**Opdrachten**.
1 – Neem uit de tekst over de prijs van Rome letterlijk het stuk over tussen "Koninklijke Academie van" en "Rome te dingen.", beide inbegrepen.
2 – Ga verder met de tekst over de prijs van Rome, te beginnen na de laatste zin die er staat.
===== Tekst =====
Koninklijke Academie van Beeldende Kunsten te Antwerpen.
Op 28 April en volgende dagen waren tentoongesteld de werken, uitgevoerd door de jonge beeldhouwers, die zich hebben doen inschrijven om naar den prijs van Rome te dingen.
De opgegevene onderwerpen waren de volgende: ‘2 April, Uitdrukkingshoofd. “Schrik der moeder van het levende kind op het hooren van het vonnis van Salomo.”
4 April. Samenstelling van een geboetseerd bas-relief, voor stellende: Jezus wedergevonden in den tempel te midden der doctoren.
===== Gegevensrijen =====
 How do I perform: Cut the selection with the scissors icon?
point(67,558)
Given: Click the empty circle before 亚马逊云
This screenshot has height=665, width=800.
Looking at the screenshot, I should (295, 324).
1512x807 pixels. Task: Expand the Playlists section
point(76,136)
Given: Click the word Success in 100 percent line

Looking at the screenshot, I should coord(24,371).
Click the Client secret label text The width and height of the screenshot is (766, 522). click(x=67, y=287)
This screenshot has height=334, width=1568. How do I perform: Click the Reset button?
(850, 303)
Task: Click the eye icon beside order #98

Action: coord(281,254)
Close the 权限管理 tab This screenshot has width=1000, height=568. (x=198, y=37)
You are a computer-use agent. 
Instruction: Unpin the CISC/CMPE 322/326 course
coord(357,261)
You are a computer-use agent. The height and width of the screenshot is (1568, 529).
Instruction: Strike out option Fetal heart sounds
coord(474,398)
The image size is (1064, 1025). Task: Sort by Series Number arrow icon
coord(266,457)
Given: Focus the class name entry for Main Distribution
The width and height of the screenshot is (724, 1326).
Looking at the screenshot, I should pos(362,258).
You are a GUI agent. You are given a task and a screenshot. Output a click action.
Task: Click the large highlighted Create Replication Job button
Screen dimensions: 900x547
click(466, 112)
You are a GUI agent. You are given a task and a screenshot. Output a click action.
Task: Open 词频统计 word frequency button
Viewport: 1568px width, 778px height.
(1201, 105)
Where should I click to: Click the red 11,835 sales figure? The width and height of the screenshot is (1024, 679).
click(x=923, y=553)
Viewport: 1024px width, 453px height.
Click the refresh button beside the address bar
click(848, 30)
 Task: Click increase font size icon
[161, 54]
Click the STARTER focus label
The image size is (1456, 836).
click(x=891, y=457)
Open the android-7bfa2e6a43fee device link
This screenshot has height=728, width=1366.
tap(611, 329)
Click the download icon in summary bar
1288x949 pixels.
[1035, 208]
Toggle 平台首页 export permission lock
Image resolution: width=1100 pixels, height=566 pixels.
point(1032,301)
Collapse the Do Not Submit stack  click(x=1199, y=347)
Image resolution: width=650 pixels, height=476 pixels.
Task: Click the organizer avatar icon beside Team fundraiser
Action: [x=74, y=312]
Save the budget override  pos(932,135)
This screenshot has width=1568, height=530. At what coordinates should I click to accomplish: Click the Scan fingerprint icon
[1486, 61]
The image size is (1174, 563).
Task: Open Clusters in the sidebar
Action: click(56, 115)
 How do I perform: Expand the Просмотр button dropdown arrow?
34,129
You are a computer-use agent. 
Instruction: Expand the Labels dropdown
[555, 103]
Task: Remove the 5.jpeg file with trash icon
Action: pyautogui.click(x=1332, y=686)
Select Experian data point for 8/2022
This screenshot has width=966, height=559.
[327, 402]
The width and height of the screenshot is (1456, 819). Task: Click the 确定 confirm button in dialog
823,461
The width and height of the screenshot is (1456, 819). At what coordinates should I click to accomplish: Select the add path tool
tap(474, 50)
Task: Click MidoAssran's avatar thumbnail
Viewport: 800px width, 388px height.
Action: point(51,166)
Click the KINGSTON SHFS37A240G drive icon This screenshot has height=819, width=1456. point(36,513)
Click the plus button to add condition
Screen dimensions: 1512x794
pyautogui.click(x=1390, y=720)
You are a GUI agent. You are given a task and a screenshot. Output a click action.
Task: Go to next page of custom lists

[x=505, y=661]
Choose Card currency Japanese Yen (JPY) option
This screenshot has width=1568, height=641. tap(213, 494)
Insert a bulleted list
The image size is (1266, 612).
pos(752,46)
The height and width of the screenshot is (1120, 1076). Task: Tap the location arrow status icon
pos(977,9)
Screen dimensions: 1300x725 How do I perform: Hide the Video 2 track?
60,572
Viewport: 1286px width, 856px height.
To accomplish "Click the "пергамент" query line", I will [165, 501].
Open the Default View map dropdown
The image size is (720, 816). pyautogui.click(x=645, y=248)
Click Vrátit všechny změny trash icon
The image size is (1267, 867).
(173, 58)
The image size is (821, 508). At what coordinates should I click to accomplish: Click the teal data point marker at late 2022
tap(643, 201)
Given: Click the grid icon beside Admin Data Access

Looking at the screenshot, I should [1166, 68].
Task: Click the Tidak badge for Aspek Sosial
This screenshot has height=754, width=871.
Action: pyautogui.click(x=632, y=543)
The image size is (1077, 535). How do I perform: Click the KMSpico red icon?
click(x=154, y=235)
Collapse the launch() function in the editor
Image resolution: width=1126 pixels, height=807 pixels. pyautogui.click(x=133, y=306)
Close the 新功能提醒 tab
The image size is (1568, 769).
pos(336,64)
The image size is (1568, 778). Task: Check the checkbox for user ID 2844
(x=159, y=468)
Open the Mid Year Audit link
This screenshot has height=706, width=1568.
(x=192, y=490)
=====
**Antwoordenlijst**.
1 –
Koninklijke Academie van Beeldende Kunsten te Antwerpen.
Op 28 April en volgende dagen waren tentoongesteld de werken, uitgevoerd door de jonge beeldhouwers, die zich hebben doen inschrijven om naar den prijs van Rome te dingen.

2 –
Joseph en Maria gingen alle jaren naar Jerusalem om het paaschfeest te vieren, en wanneer Jezus twaalf jaren oud geworden was, gingen zij er henen, volgens hunne gewoonte, Nadat het paaschfeest geëindigd was, en wanneer zij wedergekeerd waren, bleef het kind, buiten hunne wete, te Jerusalem. Denkende dat hij bij iemand van het gezelschap was, reisden zij gedurende éénen dag, en hem vruchteloos gezocht hebbende onder hunne bloedverwanten, keerden zij weder naar Jerusalem om hem te zoeken. Drie dagen daarna vonden zij hem in den tempel, zittende onder de doctoren, hen aanhoorende en hen ondervragende. En al diegenen die hem aanhoorden waren door verwondering verrukt over zijne wijsheid en over zijne antwoorden. “Zij waren vol verwondering wanneer zij hem zagen, en zijne moeder zegde: mijn zoon, waarom hebt gij aldus met ons gehandeld? Uw vader en ik wij zochten u gansch bedroefd” Hij antwoordde hun: Waarom zocht gij mij? Wist gij dan niet dat ik mij met de dingen die mijnen vader aangaan moet bezig houden?’
‘2 Mei. Voor den eindelijken prijskamp, samenstelling van een geboetseerd basrelief; onderwerp: Calpurnia smeekt Cesar zich niet naar den senaat te begeven.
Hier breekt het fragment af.